(STORED DATA)
►
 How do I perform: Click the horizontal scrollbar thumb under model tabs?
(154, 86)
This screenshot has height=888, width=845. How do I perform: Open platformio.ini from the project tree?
◄
►
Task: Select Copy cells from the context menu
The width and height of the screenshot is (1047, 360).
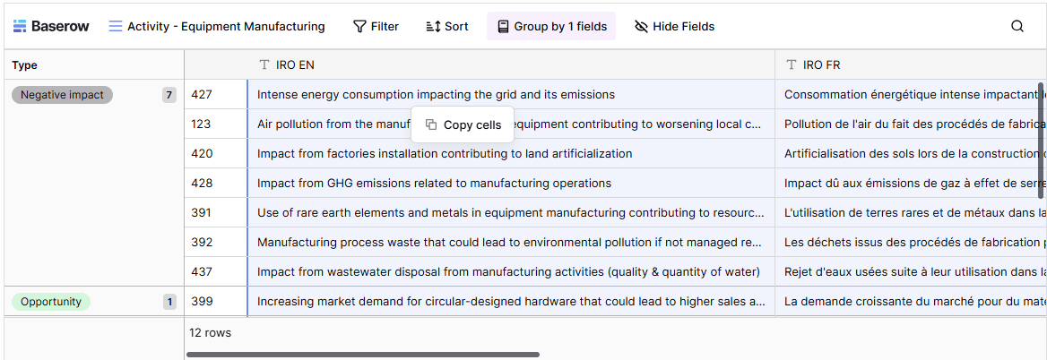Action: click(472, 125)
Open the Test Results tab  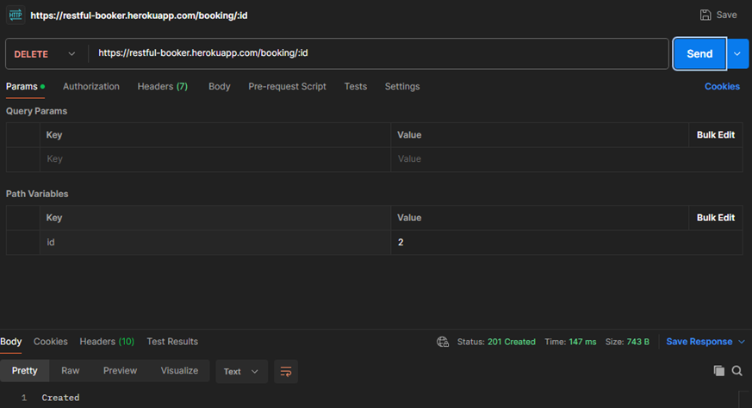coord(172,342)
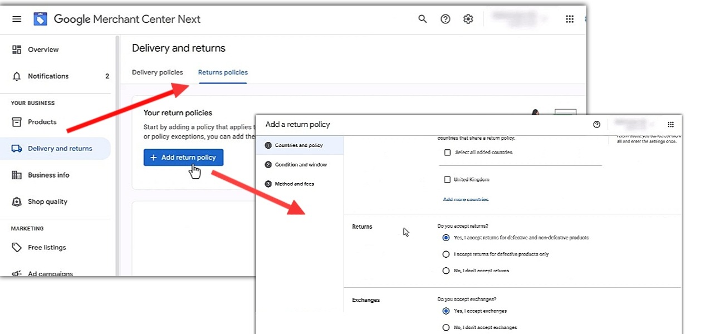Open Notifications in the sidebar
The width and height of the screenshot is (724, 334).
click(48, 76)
◄
(GOAL OF THE EXERCISE) Among the entries above, find the line with "How do I perform: Click" and the line with "This screenshot has"; give again exactly these two lines and all lines between them.

(ANSWER BELOW)
 How do I perform: Click the horizontal scrollbar thumb under model tabs?
(154, 86)
This screenshot has height=888, width=845. How do I perform: Open platformio.ini from the project tree?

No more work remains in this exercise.